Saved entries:
*** Block opens ***
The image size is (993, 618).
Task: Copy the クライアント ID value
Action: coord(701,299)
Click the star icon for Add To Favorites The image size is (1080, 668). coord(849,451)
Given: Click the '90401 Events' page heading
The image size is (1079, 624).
*** Block closes ***
*** Block opens ***
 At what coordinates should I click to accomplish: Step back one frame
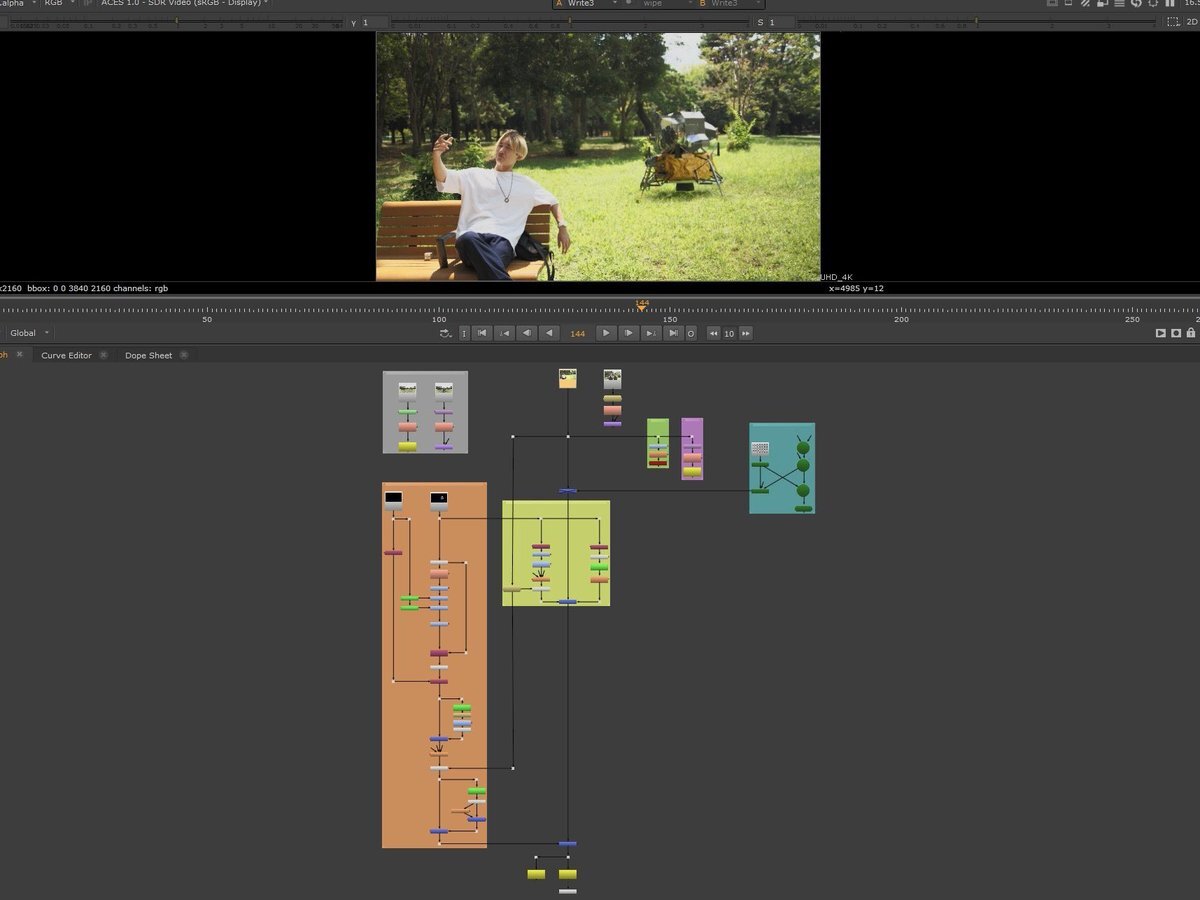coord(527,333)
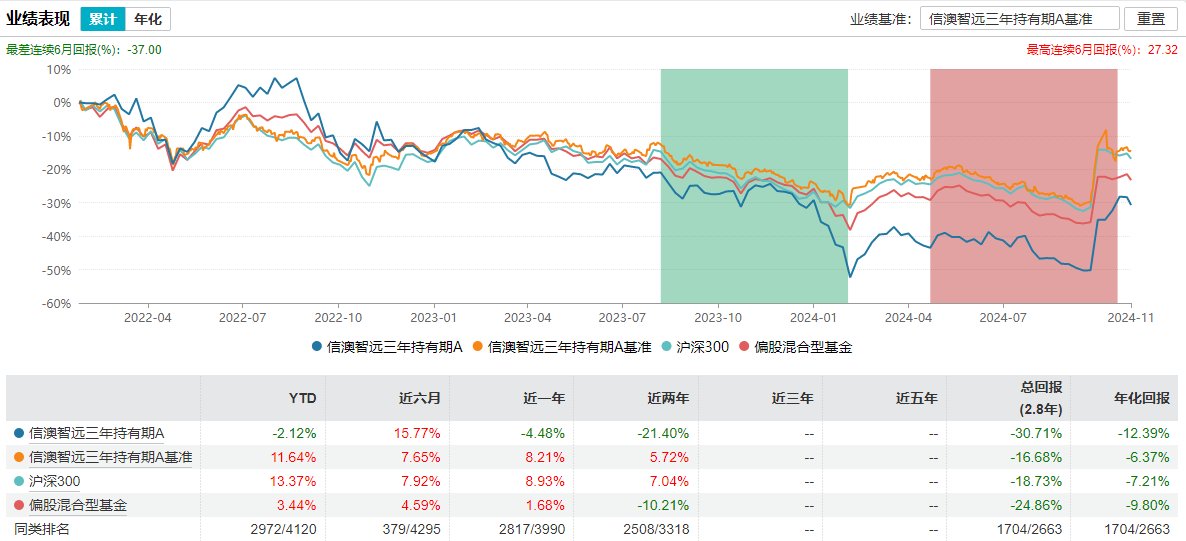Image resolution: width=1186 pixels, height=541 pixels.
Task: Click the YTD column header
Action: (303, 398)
*** Block closes ***
AIM OF THE TASK: Reproduce verbatim the lines above, from the line with "Given: Click the '90401 Events' page heading" through the line with "The image size is (1079, 624).".

ANSWER SPACE:
Given: Click the '90401 Events' page heading
The image size is (1079, 624).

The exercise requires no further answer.